Quito, a 15 de octubre de 2013
El 15 de octubre de 1913, en Zaruma, provincia de El Oro, en el hogar constituido por Manuel José Crespo Romero y Josefina Crespo Balarezo, nació su tercer hijo, al que pusieron el nombre de Numa Pompilio.
Huérfano de padre desde la tierna edad de tres años, en una época en que la orfandad por fallecimiento del padre significaba un desamparo total, creció en una pobreza extrema y debió trabajar desde la temprana edad de trece años.
En busca de mejores horizontes, abandonó su tierra natal a los diecisiete años de edad; se trasladó a Santa Rosa, en la misma provincia de El Oro, y luego a Guayaquil, no sin antes haber participado, con otros jovencitos de su edad, en una expedición al río Puyango, en donde permaneció varios meses en una ocupación que habría de ser el inicio de su trabajo por cuenta propia: lavar oro, que al venderlo le proporcionó el capital que necesitaba para iniciar un negocio independiente. Trabajó con denuedo y se convirtió en un próspero boticario.
Este joven inteligente, disciplinado, honrado y trabajador, fue nuestro amado padre. De su matrimonio con nuestra muy querida madre, Adelaida Espinosa Aguilar, nacimos cuatro hijas y un varón (muerto días después de nacer).
La vida no es un permanente jardín de delicias. Cuando se hallaba en su mejor momento respecto a su negocio, el Perú invadió la provincia de El Oro, y nuestro padre lo perdió todo. Tuvo que establecerse con su familia (entonces constituida por su mujer y sus dos hijas mayores) en Quito, y comenzar de nuevo. Su juventud y el apoyo de nuestra madre le permitieron trabajar con ahínco y rehacer su situación económica.
Hombre afable, dotado de un exquisito sentido del humor, generoso con los pobres (ayudaba a familias y personas solas sin recursos económicos), honrado al extremo, marido proveedor y padre sacrificado, jamás descuidó su hogar ni la educación de sus hijas. Le gustaba cantar (lo hacía muy bien) y discutir civilizadamente sobre política (nacional e internacional) con sus amigos. Escribía poemas que jamás traspusieron la puerta de su casa, pues eran para consumo interno. De muy aguda inteligencia, sopesaba los problemas y encontraba la solución adecuada.

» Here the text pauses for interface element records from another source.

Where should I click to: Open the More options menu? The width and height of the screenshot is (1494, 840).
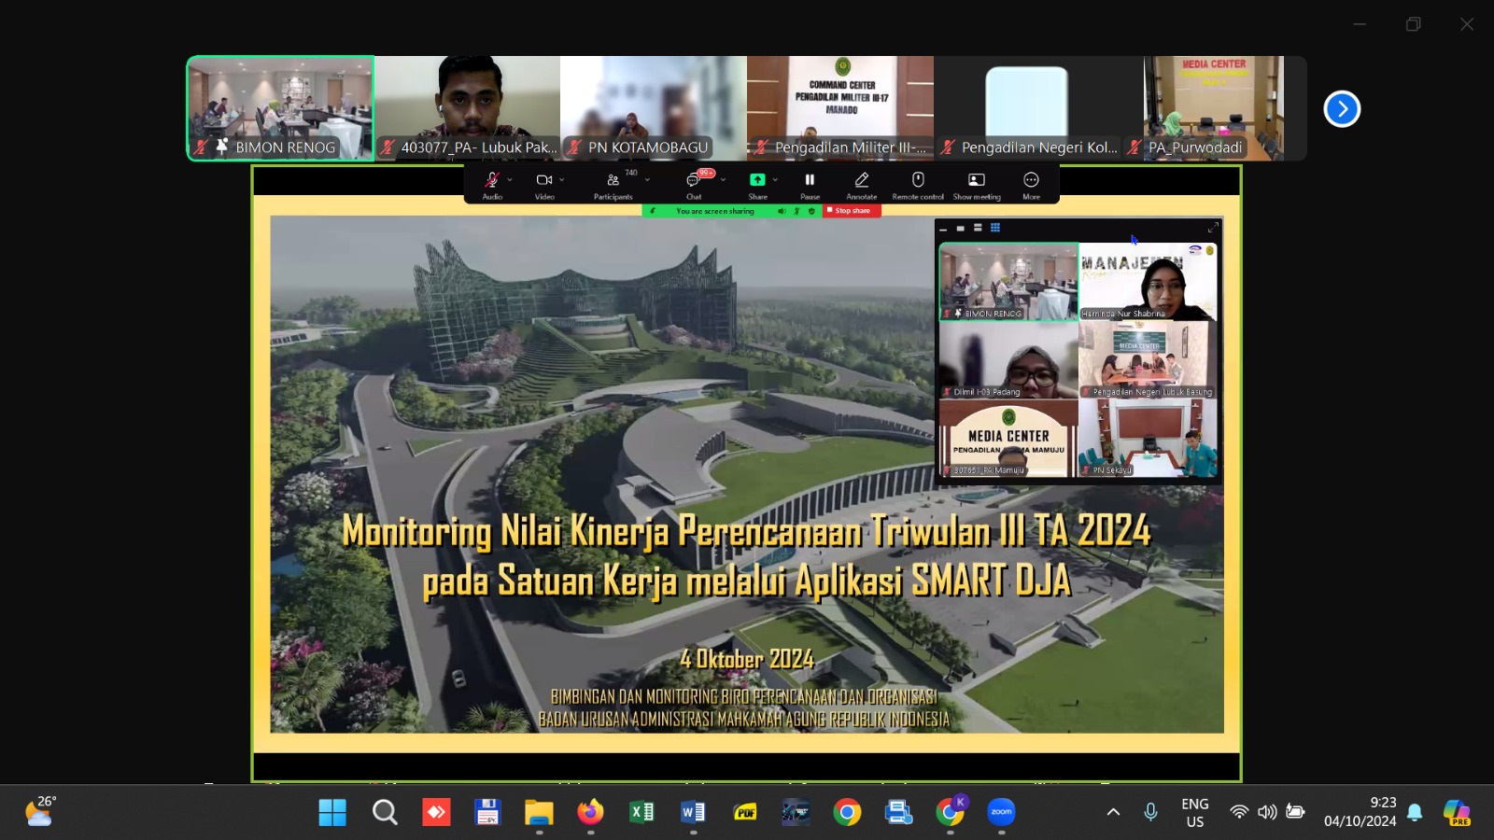(1031, 181)
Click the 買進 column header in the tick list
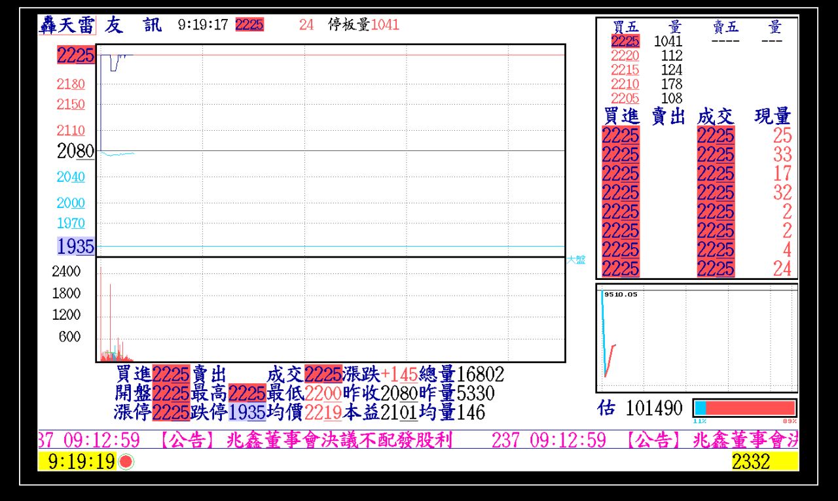The height and width of the screenshot is (501, 838). point(621,116)
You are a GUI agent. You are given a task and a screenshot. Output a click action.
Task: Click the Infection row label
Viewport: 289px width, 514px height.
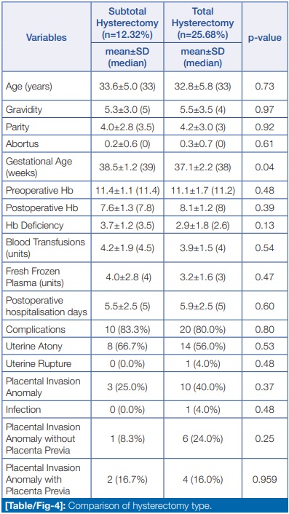23,410
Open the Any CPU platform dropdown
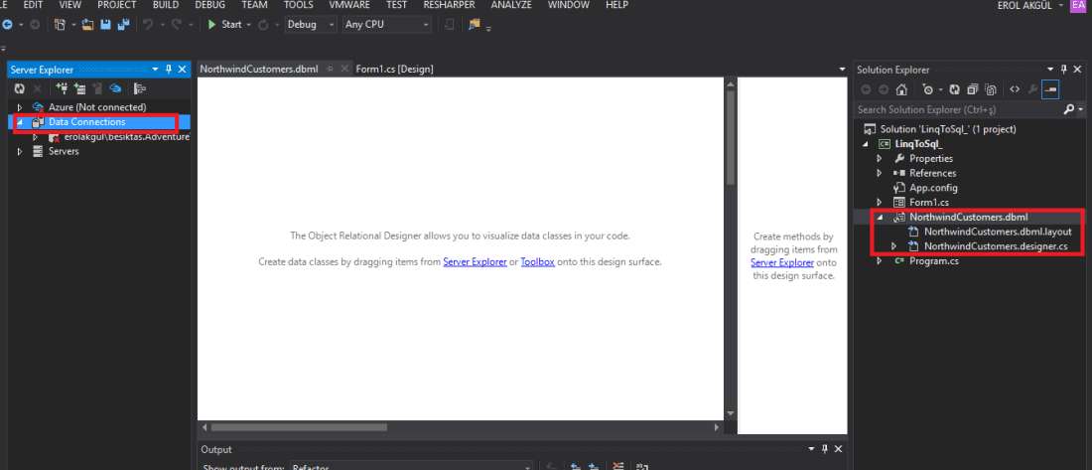Image resolution: width=1092 pixels, height=470 pixels. [x=385, y=24]
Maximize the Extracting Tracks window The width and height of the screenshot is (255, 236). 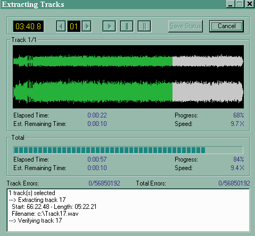(x=240, y=4)
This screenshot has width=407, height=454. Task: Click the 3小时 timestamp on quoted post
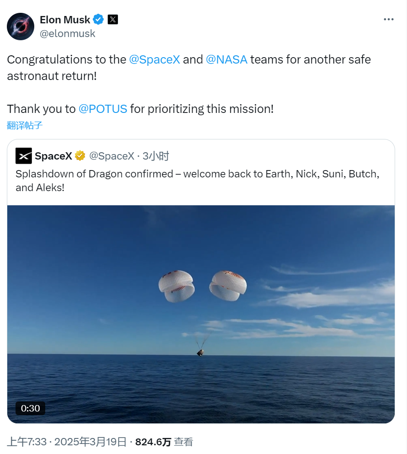[x=156, y=156]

Lector infatigable, quiso que también nosotras adquiriésemos ese hermoso hábito. Así, se preocupó de que nos iniciáramos en la lectura desde tempranísima edad, mucho antes de que entrásemos a la escuela. Y en cuanto aprendimos a leer, su primer regalo fueron veinticinco cuentos para cada una. Ese fue el comienzo: más tarde, a medida que avanzábamos en edad, los libros llegaban con nuevos y distintos temas. Y cuando nos premiaba por algún logro, lo hacía siempre con libros.
Muy bien informado acerca del acontecer político del país y del mundo, además de otros muchos temas producto de sus lecturas (era autodidacta), estableció la costumbre de las sobremesas después del café de la tarde; al principio, él hablaba, y nosotras escuchábamos y preguntábamos; poco a poco, sabiamente, redujo sus intervenciones para que nosotras tomáramos parte muy activa en las conversaciones y expusiéramos nuestros propios puntos de vista. Así, nos alentó a leer y a estudiar por nuestra cuenta, aparte de la instrucción formal que paralelamente recibíamos.
No existe el ser humano perfecto: como todos, también Numa Crespo tenía sus defectos; pero, frente a su calidad humana, a su solidaridad con el prójimo, a su honradez y a sus múltiples virtudes, esos defectos quedaban minimizados.
Hoy, al conmemorar el centenario de su nacimiento, sus hijas queremos rendir un cálido y tierno homenaje a la memoria de un hombre íntegro, que enfrentó con valentía los avatares de la vida y que aceptó su muerte con entereza, valor y resignación.